Required work: Return the listing below unchanged, line for line.

Supplied material:
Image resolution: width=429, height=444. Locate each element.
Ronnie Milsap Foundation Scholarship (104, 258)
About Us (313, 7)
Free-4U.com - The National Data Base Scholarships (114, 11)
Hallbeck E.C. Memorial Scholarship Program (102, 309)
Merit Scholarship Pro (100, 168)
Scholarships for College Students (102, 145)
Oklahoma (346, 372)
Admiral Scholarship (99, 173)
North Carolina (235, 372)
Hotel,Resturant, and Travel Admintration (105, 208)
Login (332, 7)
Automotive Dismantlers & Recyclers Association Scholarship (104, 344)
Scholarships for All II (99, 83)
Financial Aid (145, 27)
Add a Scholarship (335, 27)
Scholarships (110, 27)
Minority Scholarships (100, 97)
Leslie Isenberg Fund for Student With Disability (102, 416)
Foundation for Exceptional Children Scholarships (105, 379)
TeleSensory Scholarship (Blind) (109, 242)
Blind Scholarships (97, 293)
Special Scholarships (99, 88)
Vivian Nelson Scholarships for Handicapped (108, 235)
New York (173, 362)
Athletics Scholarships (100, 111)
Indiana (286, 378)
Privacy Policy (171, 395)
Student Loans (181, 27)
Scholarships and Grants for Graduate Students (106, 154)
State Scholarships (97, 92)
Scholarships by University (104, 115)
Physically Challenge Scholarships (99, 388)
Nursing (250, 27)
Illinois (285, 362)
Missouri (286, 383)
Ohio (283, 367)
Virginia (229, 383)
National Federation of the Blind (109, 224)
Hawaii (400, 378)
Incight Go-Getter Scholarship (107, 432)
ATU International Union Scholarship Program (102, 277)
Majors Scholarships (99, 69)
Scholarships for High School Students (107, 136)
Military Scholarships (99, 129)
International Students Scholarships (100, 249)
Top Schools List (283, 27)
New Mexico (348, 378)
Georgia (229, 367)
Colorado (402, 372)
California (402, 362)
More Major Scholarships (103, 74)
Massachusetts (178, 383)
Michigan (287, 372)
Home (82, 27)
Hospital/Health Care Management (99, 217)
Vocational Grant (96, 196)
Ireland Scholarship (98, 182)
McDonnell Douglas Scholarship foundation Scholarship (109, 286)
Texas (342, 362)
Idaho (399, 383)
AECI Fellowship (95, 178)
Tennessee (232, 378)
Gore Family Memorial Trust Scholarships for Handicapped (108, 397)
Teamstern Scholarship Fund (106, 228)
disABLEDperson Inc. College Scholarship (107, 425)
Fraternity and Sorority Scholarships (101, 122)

Expected answer:
Image resolution: width=429, height=444. Locate each element.
Ronnie Milsap Foundation Scholarship (104, 258)
About Us (313, 7)
Free-4U.com - The National Data Base Scholarships (114, 11)
Hallbeck E.C. Memorial Scholarship Program (102, 309)
Merit Scholarship Pro (100, 168)
Scholarships for College Students (102, 145)
Oklahoma (346, 372)
Admiral Scholarship (99, 173)
North Carolina (235, 372)
Hotel,Resturant, and Travel Admintration (105, 208)
Login (332, 7)
Automotive Dismantlers & Recyclers Association Scholarship (104, 344)
Scholarships for All II (99, 83)
Financial Aid (145, 27)
Add a Scholarship (335, 27)
Scholarships (110, 27)
Minority Scholarships (100, 97)
Leslie Isenberg Fund for Student With Disability (102, 416)
Foundation for Exceptional Children Scholarships (105, 379)
TeleSensory Scholarship (Blind) (109, 242)
Blind Scholarships (97, 293)
Special Scholarships (99, 88)
Vivian Nelson Scholarships for Handicapped (108, 235)
New York (173, 362)
Athletics Scholarships (100, 111)
Indiana (286, 378)
Privacy Policy (171, 395)
Student Loans (181, 27)
Scholarships and Grants for Graduate Students (106, 154)
State Scholarships (97, 92)
Scholarships by University (104, 115)
Physically Challenge Scholarships (99, 388)
Nursing (250, 27)
Illinois (285, 362)
Missouri (286, 383)
Ohio (283, 367)
Virginia (229, 383)
National Federation of the Blind (109, 224)
Hawaii (400, 378)
Incight Go-Getter Scholarship (107, 432)
ATU International Union Scholarship Program (102, 277)
Majors Scholarships (99, 69)
Scholarships for High School Students (107, 136)
Military Scholarships (99, 129)
International Students Scholarships (100, 249)
Top Schools List (283, 27)
New Mexico (348, 378)
Georgia (229, 367)
Colorado (402, 372)
California (402, 362)
More Major Scholarships (103, 74)
Massachusetts (178, 383)
Michigan (287, 372)
Home (82, 27)
Hospital/Health Care Management (99, 217)
Vocational Grant (96, 196)
Ireland Scholarship (98, 182)
McDonnell Douglas Scholarship foundation Scholarship (109, 286)
Texas (342, 362)
Idaho (399, 383)
AECI Fellowship (95, 178)
Tennessee (232, 378)
Gore Family Memorial Trust Scholarships for Handicapped (108, 397)
Teamstern Scholarship Fund (106, 228)
disABLEDperson Inc. College Scholarship (107, 425)
Fraternity and Sorority Scholarships (101, 122)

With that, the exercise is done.